BEGIN
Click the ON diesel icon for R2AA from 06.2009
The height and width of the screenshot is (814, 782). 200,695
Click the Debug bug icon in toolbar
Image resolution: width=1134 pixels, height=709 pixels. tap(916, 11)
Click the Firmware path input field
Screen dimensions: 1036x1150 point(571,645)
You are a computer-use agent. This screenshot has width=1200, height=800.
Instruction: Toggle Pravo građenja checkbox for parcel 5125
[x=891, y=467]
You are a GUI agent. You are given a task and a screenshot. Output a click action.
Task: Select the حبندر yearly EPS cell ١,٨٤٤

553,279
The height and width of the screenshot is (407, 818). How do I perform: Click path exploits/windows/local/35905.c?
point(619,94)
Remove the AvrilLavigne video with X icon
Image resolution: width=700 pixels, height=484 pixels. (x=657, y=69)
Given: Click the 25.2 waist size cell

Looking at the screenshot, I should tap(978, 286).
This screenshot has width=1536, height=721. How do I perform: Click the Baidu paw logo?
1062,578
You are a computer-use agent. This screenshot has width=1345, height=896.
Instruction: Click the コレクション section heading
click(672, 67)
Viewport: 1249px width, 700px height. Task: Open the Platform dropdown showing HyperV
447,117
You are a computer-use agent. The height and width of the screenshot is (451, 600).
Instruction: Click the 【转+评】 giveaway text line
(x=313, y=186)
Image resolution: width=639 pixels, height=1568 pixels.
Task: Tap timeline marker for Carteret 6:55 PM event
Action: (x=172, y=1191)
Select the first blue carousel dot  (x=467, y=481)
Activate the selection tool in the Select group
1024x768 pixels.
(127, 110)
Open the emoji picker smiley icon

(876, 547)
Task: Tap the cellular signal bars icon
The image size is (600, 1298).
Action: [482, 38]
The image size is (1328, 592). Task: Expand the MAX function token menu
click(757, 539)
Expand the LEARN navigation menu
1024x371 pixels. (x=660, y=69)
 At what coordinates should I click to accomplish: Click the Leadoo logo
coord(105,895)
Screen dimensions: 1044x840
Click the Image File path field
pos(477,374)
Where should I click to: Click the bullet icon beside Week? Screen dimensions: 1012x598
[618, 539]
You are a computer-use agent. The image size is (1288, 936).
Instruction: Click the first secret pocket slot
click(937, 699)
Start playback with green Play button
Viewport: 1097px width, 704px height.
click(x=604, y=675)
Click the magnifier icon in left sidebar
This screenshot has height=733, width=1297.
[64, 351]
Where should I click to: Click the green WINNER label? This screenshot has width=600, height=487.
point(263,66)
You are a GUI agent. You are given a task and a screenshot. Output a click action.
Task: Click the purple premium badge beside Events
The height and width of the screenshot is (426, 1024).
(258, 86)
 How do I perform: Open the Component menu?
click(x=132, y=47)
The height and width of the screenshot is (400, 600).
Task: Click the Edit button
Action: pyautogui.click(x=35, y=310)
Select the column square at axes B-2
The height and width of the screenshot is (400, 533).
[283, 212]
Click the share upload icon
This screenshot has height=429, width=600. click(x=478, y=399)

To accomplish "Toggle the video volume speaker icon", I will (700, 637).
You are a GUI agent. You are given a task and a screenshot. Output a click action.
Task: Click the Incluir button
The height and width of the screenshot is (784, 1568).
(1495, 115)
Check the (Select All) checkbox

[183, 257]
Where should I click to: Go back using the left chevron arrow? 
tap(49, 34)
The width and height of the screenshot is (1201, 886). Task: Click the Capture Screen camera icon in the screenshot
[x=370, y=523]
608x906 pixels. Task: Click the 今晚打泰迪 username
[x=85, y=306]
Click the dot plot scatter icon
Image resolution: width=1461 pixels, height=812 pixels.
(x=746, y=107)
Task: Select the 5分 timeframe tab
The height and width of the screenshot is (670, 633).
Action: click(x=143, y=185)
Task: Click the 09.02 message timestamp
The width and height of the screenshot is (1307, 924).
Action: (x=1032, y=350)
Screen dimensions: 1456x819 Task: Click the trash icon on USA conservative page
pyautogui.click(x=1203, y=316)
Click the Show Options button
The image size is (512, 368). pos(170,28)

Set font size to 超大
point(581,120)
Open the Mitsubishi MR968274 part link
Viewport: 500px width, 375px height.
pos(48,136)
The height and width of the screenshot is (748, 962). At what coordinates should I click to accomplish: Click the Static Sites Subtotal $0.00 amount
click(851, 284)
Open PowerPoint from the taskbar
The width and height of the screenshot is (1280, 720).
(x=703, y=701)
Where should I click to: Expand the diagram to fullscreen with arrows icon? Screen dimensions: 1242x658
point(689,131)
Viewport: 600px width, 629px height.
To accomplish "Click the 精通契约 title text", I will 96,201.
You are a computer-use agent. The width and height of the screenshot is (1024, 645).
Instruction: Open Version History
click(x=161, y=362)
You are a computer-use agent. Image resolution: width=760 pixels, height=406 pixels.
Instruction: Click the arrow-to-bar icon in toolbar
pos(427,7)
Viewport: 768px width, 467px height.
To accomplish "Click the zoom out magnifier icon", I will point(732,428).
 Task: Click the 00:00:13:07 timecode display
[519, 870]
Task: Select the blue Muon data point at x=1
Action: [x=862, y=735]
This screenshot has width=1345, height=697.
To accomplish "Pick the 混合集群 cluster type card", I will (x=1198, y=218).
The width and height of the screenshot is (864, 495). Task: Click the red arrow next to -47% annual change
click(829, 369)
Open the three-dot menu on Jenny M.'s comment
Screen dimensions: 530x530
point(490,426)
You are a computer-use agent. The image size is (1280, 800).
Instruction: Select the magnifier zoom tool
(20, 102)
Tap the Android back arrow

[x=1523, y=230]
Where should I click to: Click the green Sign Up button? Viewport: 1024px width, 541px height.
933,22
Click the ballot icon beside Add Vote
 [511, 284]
END
● **PROBLEM TO SOLVE**:
Only lines that include "will" belong in the answer; copy all of them from the listing.

● **FINAL ANSWER**:
To accomplish "Toggle the video volume speaker icon", I will (700, 637).
To accomplish "Click the 精通契约 title text", I will 96,201.
To accomplish "Click the zoom out magnifier icon", I will point(732,428).
To accomplish "Pick the 混合集群 cluster type card", I will (x=1198, y=218).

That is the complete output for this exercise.